Resetting the epigenetic addiction in leiomyosarcomas: a therapeutic perspective

Claudio Brancolini, PhD,  University of Udine (Italy)
Recipient of the: $50,000 Spring for Sarcoma York, PA, Sarcoma Research Award

Leiomyosarcomas (LMS) are rare highly malignant tumors of mesenchymal origin. Standard treatment is surgery and adjuvant radiotherapy. Unfortunately, local recurrence and metastasis develop in approximately 40% of cases, which drastically reduce overall survival. In order to provide better perspective to patients, new therapeutic strategy are urgently needed.
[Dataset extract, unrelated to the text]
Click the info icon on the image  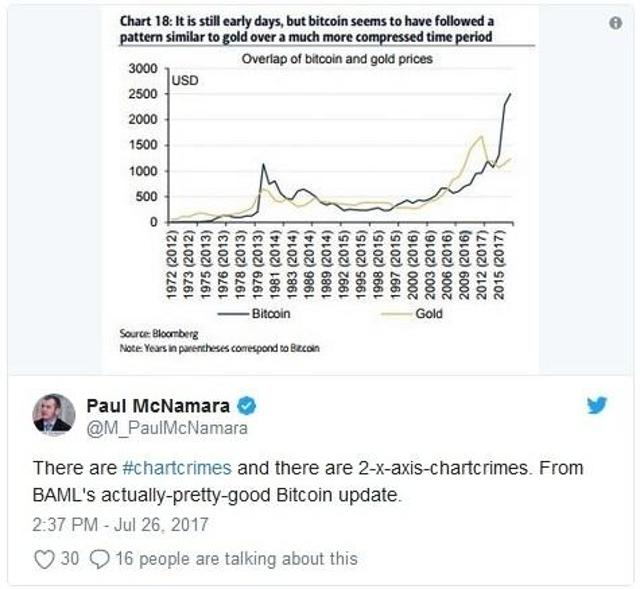click(616, 23)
The reset of the epigenetic status of the neoplastic cells is a promising strategy to impact on tumor aggressiveness. Class IIa HDACs are important epigenetic regulators which are overexpressed in 25% of LMS. Gene editing by CRISPR/Cas9 has proved that LMS cells (SK-UT-1) depends on HDAC9 for survival. HDAC9 can buffer the level of death receptor FAS and in its absence, apoptosis is induced by engagement of the extrinsic apoptotic pathway. Moreover several drugs increase they ability to kill LMS cells in the absence of HDAC9. Through a designed screening for small molecule that could impact on HDAC9-dependent repressive influence, we have found that NKL54 can mimic the deletion of HDAC9. Expression of FAS and other genes repressed by HDAC9 is up-regulated by NKL54 and cell death is induced in LMS cells. With this proposal we aim: a) To expand our initial observation on NKL54 efficiency on additional LMS cell lines, including patient-derived LMS cells; b) To generate and test an optimized versions of NKL54, for in vivo delivery, on PDX (Patient-Derived Xenograft), as single agent or in combination with doxorubicin; c) To obtain omic patterns of sensitivity and resistance to NKL54, for a comparison with those for doxorubicin and olaratumab.